"Fathering, Family Meals, and Child Health and Well-Being: A Life Course Perspective."
March 2026
NCRF
Jerica M. Berge, PhD, MPH, LMFT, CFLE, Director of the Adult and Child Center for Outcomes Research and Delivery Science (ACCORDS) and Professor of Family Medicine at the University of Colorado Anschutz, is first author of an article published in National Council on Family Relations (NCRF) titled “‘Fathering, Family Meals, and Child Health and Well-Being: A Life Course Perspective.”
Research shows that family meals benefit children’s health, but most studies have focused on mothers. This study highlights fathers’ roles at the dinner table, showing how their involvement helps shape children’s eating behaviors, family routines, and long-term health.
From the article:
“Interpersonal relationships between family members and their roles in the family change throughout the life course for better or worse, and routines and rituals help to stabilize these changes and promote health and well-being in family members. The routine of family meals offer the opportunity for ongoing positive or negative experiences as a family that can either foster or hinder the deepening of linked lives across time. Furthermore, family meals establish a structure for creating a ritual to propagate healthy habits and wellbeing in family members that can be transmitted intergenerationally across time. Despite this, fathers’ roles in family mealtimes and other routines have not been well studied and could yield much useful information about the types of interactions that foster optimal development and those to avoid. The LCHD framework is particularly suitable for this study as it places family meals in the context of broader health development within the family, while considering the potential lifelong and even intergenerational impact of patterns of family meals early in life. Understanding more about the optimal role of fathers in routine family interactions can inform the development of early life interventions that have potential to improve health trajectories across the whole of the life course.”

## Activity 1
According to the fathering and family meals text, why is the LCHD framework particularly suitable for this study? Answer in one to three sentences.
## Activity 2
Reproduce everything in the fathering and family meals text from "Research shows that" down to "and long-term health.".

## Dataset entries
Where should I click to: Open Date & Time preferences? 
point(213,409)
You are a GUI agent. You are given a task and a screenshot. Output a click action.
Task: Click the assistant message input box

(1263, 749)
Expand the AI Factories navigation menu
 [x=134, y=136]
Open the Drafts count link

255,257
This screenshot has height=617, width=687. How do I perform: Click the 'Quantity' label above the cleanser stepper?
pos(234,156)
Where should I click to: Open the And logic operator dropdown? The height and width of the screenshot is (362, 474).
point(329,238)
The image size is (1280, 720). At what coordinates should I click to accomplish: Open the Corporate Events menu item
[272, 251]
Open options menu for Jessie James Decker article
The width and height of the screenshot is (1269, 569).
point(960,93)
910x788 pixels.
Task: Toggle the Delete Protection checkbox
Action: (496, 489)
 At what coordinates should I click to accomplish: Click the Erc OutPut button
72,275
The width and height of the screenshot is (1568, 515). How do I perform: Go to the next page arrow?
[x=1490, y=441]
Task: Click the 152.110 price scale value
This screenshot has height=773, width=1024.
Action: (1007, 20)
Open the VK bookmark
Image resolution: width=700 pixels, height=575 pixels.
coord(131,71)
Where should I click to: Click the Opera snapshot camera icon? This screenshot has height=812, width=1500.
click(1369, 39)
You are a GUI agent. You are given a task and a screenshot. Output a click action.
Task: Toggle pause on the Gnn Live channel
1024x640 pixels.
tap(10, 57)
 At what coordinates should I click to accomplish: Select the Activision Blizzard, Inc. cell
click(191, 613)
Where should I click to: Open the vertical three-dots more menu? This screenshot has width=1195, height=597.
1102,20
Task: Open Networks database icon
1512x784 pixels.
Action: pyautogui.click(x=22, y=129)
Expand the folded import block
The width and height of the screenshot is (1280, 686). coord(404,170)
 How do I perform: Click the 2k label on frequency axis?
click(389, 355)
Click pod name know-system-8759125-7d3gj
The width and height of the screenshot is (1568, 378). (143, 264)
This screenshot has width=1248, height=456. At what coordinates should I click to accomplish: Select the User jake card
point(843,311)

## Written solution 1
The LCHD framework places family meals in the context of broader health development within the family. It also considers the potential lifelong and even intergenerational impact of patterns of family meals early in life.

## Written solution 2
Research shows that family meals benefit children’s health, but most studies have focused on mothers. This study highlights fathers’ roles at the dinner table, showing how their involvement helps shape children’s eating behaviors, family routines, and long-term health.